For some, this might be a bit too inside-baseball, but it’s best practice to ensure that others can figure out how you calculated your numbers (#transparency). Using a composite category, “population-based services,” once in the report, on a single page, without making clear what the underlying components of this category actually are, and reporting two different employment numbers (a total at-home-work-excluding and a disaggregation that includes at-home work) isn’t cool. It’s sloppy. If you’re a company asking people to give you a multi-billion-dollar contract like this one, raising questions about basic competence is not a good look.

Impact 2: Nearly seven times the potential annual GDP impact (pp. 500-501; not listed in Table of Contents)

The Toronto firm urbanMetrics estimates that the growing global profile of the IDEA District could generate an estimated $14.2 billion in economic output for Canada each year (GDP), including $11.8 billion in Toronto, which represents a more than six-fold increase in value added to the Canadian economy compared to status quo development by 2040. (p. 500)

So, I used to work copyediting tables at Statistics Canada.

Sidewalk Labs: you have a typo in the second column of row 1 on page 501: $11,769,431,015 should be $11,769,431,016.

Moving on, this $11.8 billion of annual GDP for Toronto would be equivalent to about 3.5% of its 2014 GDP.

Impact 3: The largest city building project in North America (pp. 502-503; not listed in Table of Contents)

This section highlights the project’s effects on construction.
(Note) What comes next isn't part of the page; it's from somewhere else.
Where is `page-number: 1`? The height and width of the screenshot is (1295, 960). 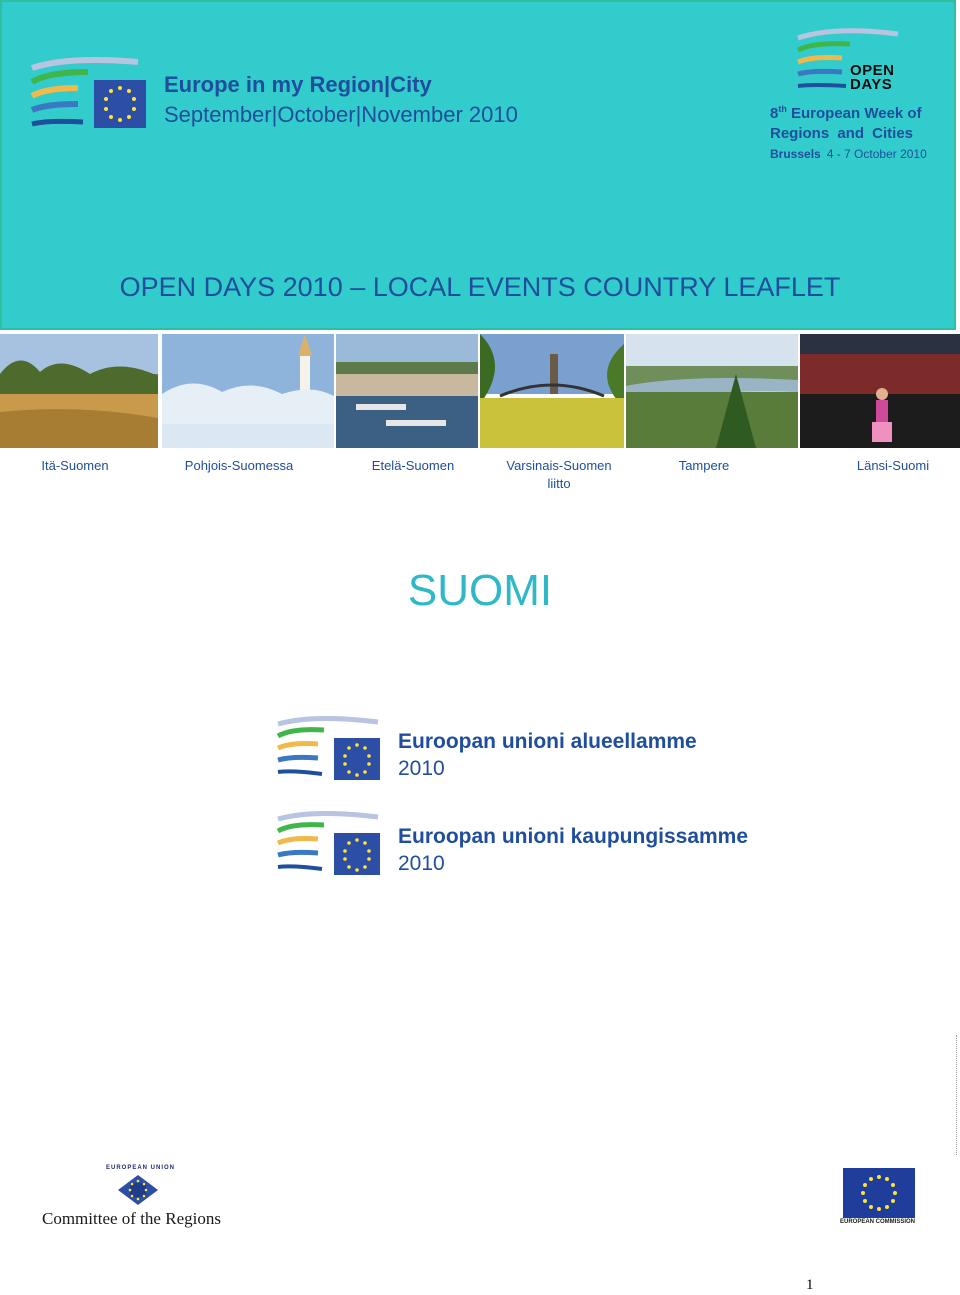 page-number: 1 is located at coordinates (810, 1285).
All I’ll note that it’s depending on an unproven technology – factory-made timber skyscrapers.

Part 4: Exploring Economic Impact Further into the Future (pp. 504-515)

This section continues the imagineering, wondering what could be done if these developments led to the development of even more waterfront land, with a brief detour into the Bloor Viaduct.

One final note: the further out one’s predictions go, the less reliable they become. Fittingly, the world “could” does a lot of work in Part 4.

And with that, we’re finished Volume 1: The Plans. Next up: Volume 2: The Innovations. I’m hoping for less repetition because it would be nice to read something substantive. But also more repetition, because this project is soul-destroying.